Market Watch | Emerging Currencies Gain as Rousseff Ouster Spurs Brazil Stocks

LAGOS, Nigeria, Capital Markets in Africa: Emerging-market currencies and energy shares rose as oil traded above $48 a barrel, bolstering the outlook for commodity exporters. Brazilian equities rallied after President Dilma Rousseff was suspended from office.

The Ibovespa headed for its highest level in more than a week. Currencies in Colombia, Mexico and Russia appreciated at least 0.6 percent as a drop in U.S. crude stockpiles and supply outages from Canada to Nigeria supported oil. Wagers for a devaluation of the naira rose the most on record after the vice president said a “substantial review” of foreign-exchange policy was under way.

Oil’s more than 70 percent rebound from a 12-year low in January has driven a rally in emerging markets, where countries from South Africa to Russia rely on commodity exports for their budget revenue. The best performing currency and equity markets since then are in Brazil, where months of political turmoil culminated in the nation’s Senate voting to suspend Rousseff from office on Thursday.

“For the market it’s giving some hope that whoever comes next can give a positive push to the economy,” said Regis Chatellier, a strategist at Societe Generale SA in London, who said most of the positive momentum leading up to Rousseff’s ouster has already been factored into Brazilian assets. “My sense is that the selloff we have seen since early May was more a pause in the rally rather than a shift in sentiment,” he said of the broader performance in developing countries.

‘Positive Impetus’ 
Brazil’s real, which has appreciated 10 percent in 2016, weakened 0.7 percent. The premium investors demand to own Brazilian bonds over U.S. Treasuries narrowed six basis points to 389, according to JPMorgan Chase & Co. indexes. The Brazilian benchmark rose 1.2 percent, extending this year’s gains to 23 percent.

Legislators agreed on Thursday after a marathon session that lasted 21 hours to try the president on allegations she illegally doctored fiscal accounts to mask the size of the budget deficit. The vote was 55 to 22. She will now face an impeachment trial in the Senate.

The scale of support from Senate “was not priced in by the market and will deliver a further positive impetus for Brazilian assets,” Abbas Ameli-Renani, a global emerging markets strategist at Amundi in London, said in a research note.

The MSCI Emerging Markets Currency Index rose 0.1 percent on Thursday, trimming losses in May to 1.4 percent. Russia’s ruble, the second-best performer in the developing world this year after the real, strengthened 0.4 percent to 64.7440 per dollar. The Colombian peso added 0.9 percent in its second day of gains.

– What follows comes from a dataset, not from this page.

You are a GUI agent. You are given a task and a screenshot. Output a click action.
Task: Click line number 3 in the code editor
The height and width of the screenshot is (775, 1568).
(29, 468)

Developing-nation currencies are “less undervalued” after rallying in the previous three months, Kamakshya Trivedi, Goldman Sachs Group Inc.’s London-based strategist, said in a report. The U.S. lender prefers high-yielding currencies like the Russian ruble, Indian rupee, and is more neutral on Indonesia’s rupiah and Brazilian real as the macro backdrop may be less supportive in the months ahead, he wrote.

“While levels are clearly less compelling than in late January, the broad message — that the combination of valuation and yield in emerging-market exchange rates looks attractive for the first time in several years — remains intact,” Trivedi wrote.

Naira three-month non-deliverable forwards weakened 8.7 percent to 234.5 against the dollar, the biggest move since the contracts started trading in March 2011. That’s betting on an 18 percent devaluation in the period. Changes to the currency regime “may feature” a devaluation, Vice President Yemi Osinbajo said in a speech in Lagos, the commercial capital, on Wednesday.

A gauge of energy stocks was the biggest gainer among 10 industry groups in the the MSCI Emerging Markets Index, climbing 1.2 percent to the highest in more than a week. Technology companies fell the most, dropping 0.5 percent.

Chinese shares in Hong Kong dropped to their lowest levels in two months. The Philippine Stock Exchange Index fell 1 percent, following a 5.8 percent jump over Tuesday and Wednesday.

Shares in Brazil and the Czech Republic increased at least 1.1 percent, leading gains in emerging markets along with Brazil, while banking shares climbed in India amid growing optimism over the progress of economic bills in parliament, including one to overhaul archaic insolvency laws.

Russian bonds rallied, pushing yields to the lowest level since before international sanctions were imposed on some companies and individuals. The rate on 10-year government debt fell three basis points to 8.85 percent.

Bonds in Turkey also advanced for a second day following the longest rout in a year. The yield on 10-year debt fell seven basis points to 9.90 percent, a sign that concern is easing over a power struggle that prompted Prime Minister Ahmet Davutoglu to say last week he will resign.

The yield gap over Treasuries for emerging-market debt narrowed four basis points to 394, according to JPMorgan indexes.